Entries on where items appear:
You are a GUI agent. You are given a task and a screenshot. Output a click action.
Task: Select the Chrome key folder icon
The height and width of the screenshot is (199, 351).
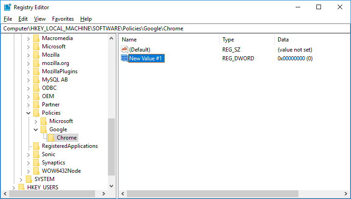(51, 138)
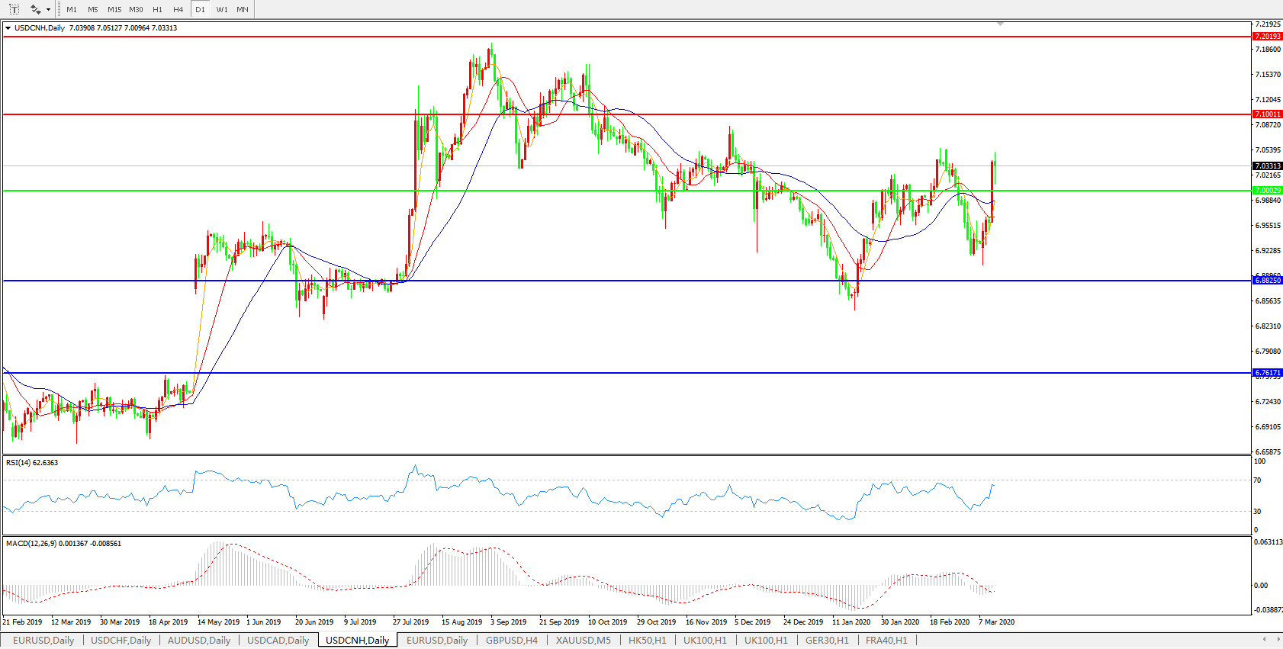The image size is (1283, 649).
Task: Click the green 7.00029 price level label
Action: (1267, 191)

## JOB
Copy the material exactly, starting at its first line and ending with the line that contains "Task: Click the", including that line. Omit the pictures from your copy.

## FULL OUTPUT
You are a GUI agent. You are given a task and a screenshot. Output a click action.
Task: Select the Chrome key folder icon
The height and width of the screenshot is (199, 351).
(51, 138)
The image size is (1283, 649).
Task: Click the green 7.00029 price level label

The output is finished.